The Terrain foregoes the stock camera application in favor of the most cluttered camera UI I've ever seen. The problem is partly due to the Terrain's smaller screen. NEC decided to cram far too many controls onto the screen despite its small size. The result is a mess. There are buttons all over the place and barely any space is left through which to compose images.
That said, the Terrain does let you adjust a fair amount of the camera's behavior. Basics, such as resolution, brightness, and contrast, can all be altered with a few button presses. The Terrain offers scene modes (auto, portrait, landscape, night, and sports); macro shooting; and control over location tagging, ISO, and effects. The flash can be set to either on or off, but not "auto."
The camera includes tap-to-focus, but still requires users to press the shutter button after you've selected something for it to focus on. The camera is a wee bit slow to capture and process images. It takes several seconds between the time you press the button before it is ready to take another picture.
I got mixed results with the Terrain's 5-megapixel shooter. Focus was soft as often as it was sharp; white balance was off as often as it was accurate; and exposure ranged from good to bad. It was consistently inconsistent. I got the best results when outdoors with good, bright lighting. The flash didn't help much with indoor shots, and definitely ruined white balance most of the time. Images were also a bit grainy. It gets the job done, but just barely.
The same is true of video results. It may capture full 1080p HD video, but the footage is passable at best. The biggest problems I saw were grain and wildly inconsistent exposure. The Terrain had real trouble transitioning from dark to bright areas.
The Terrain uses the stock Android 4.0 gallery application. The app arranges photos into albums and syncs them with online accounts, such as Facebook and Google+. Albums can be viewed in grids or lists. Individual photos can be cropped and rotated, adjusted for exposure and brightness, and well as nixing red-eye. There are a number of filters that can be applied to photos to make them look more artistic. Sharing options run the gamut. Photos can easily be fired off toward a dozen different social networks as well as via email, SMS, and so on.
The Terrain ships with 43 apps on board, which are a mix of AT&T-branded services and those native to the Android platform. AT&T stuff includes Code Scanner, Drive Mode, ePTT, Navigator, MyATT, and the Yellow Pages. Random extras include QuickOffice and Amazon Kindle. There are no app stores on the Terrain other than the Google Play Store.
The Terrain comes with the stock Android browser. It worked well with the Terrain's data radio at pulling down and rendering web sites. As noted earlier, the small screen makes viewing web pages a bit difficult. You'll find yourself doing a lot of zooming in if you want to actually read anything. The app has a fair amount of options for controlling its behavior, but alternative browsers offer more.
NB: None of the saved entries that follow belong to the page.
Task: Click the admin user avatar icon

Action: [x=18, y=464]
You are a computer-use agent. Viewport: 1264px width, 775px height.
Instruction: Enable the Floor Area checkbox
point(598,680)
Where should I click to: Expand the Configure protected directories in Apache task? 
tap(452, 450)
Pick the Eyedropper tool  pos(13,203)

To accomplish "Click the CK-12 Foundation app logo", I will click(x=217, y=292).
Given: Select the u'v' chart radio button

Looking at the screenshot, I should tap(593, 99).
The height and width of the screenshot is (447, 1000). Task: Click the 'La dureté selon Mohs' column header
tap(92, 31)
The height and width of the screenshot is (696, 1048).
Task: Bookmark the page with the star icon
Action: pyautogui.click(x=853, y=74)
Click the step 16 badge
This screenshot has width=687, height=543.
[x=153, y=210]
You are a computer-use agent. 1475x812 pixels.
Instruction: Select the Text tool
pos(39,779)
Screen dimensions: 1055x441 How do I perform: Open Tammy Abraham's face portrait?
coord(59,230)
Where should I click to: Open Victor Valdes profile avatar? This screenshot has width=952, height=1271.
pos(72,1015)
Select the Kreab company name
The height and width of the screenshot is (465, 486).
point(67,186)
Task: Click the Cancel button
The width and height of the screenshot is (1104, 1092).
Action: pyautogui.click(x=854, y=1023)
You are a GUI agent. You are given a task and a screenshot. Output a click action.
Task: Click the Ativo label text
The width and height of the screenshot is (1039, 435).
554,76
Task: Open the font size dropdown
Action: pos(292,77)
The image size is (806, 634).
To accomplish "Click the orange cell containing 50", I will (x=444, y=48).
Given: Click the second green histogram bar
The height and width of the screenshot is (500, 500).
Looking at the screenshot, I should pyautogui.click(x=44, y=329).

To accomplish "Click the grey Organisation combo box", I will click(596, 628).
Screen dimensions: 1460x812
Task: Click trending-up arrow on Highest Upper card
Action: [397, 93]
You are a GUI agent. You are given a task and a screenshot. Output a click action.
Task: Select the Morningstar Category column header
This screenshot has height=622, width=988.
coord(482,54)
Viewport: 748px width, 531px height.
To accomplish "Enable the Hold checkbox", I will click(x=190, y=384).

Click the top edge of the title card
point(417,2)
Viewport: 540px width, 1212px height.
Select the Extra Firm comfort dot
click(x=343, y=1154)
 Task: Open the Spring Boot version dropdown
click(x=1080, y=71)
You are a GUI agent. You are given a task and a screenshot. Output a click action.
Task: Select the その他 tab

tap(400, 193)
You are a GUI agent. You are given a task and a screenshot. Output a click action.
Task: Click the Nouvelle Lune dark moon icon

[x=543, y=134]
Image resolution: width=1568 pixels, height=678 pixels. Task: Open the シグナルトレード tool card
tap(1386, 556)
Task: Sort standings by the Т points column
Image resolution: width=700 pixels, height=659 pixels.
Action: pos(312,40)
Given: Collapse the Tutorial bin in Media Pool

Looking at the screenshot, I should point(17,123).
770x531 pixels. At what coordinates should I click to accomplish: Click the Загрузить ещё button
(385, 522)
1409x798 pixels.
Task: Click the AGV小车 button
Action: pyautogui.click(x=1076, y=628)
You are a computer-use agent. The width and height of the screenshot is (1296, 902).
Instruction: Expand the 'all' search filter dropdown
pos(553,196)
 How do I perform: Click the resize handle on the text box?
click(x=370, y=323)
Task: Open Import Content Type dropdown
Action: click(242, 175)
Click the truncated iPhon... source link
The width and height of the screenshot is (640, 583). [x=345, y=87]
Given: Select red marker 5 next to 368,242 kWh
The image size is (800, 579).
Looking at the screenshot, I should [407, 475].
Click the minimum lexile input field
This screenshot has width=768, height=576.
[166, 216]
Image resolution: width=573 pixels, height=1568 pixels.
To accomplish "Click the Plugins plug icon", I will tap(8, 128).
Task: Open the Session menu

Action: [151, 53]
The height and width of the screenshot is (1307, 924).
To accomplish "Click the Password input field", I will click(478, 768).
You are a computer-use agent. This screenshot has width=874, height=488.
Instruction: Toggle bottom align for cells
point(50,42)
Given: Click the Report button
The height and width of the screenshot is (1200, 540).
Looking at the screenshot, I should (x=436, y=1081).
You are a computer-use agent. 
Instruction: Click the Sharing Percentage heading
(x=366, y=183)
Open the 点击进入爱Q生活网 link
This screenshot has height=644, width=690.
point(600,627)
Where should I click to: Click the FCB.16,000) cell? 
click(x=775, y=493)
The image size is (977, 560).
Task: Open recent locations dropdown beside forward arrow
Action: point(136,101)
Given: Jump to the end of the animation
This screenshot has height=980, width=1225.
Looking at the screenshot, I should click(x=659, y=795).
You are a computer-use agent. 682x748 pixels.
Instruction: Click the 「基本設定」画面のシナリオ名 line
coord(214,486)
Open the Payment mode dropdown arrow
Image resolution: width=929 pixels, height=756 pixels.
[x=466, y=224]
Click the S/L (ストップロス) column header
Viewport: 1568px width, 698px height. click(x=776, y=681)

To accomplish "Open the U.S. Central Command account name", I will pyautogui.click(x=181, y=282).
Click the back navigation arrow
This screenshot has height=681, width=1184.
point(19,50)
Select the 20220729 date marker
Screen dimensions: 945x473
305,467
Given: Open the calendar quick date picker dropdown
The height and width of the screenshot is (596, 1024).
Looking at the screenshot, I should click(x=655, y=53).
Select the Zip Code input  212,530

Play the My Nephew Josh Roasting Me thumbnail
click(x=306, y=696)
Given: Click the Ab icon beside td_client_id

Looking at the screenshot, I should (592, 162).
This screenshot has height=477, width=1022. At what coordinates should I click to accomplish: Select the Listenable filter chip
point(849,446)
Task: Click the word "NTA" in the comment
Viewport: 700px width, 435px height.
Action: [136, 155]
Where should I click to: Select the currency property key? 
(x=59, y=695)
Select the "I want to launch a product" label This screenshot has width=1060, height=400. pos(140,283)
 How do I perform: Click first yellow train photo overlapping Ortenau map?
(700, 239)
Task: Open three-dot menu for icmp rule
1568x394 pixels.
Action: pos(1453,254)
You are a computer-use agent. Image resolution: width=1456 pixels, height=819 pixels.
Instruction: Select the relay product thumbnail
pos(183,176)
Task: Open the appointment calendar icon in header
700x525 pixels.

The Terrain's Bluetooth features functioned perfectly. It paired quickly with a random assortment of devices. Phone calls I sent to Bluetooth headsets were of middling quality. I wasn't impressed with volume, but tone was OK. Music sounded pretty good went sent to my favorite pair of Bluetooth headphones.
The clock on the Terrain's lock screen is somewhat small and hard to see. Worse, it cannot be changed. You can adjust the brightness and wallpapers to make it easier to view under the sun, but it takes some trial and error.
Both Google Maps and AT&T Navigator are installed on the Terrain. Both are mature services that have been around for years. Google Maps is especially powerful, though it ran a tiny bit slow on the Terrain. Google Maps is especially powerful when it comes to searching for nearby points of interest. Navigator is a fine tool for routing directions between two points, but costs $10 per month to use. The Terrain's GPS radio worked flawlessly. It pegged me quickly and accurately.
The Terrain marks the first handset NEC has offered to the U.S. market in close to 10 years.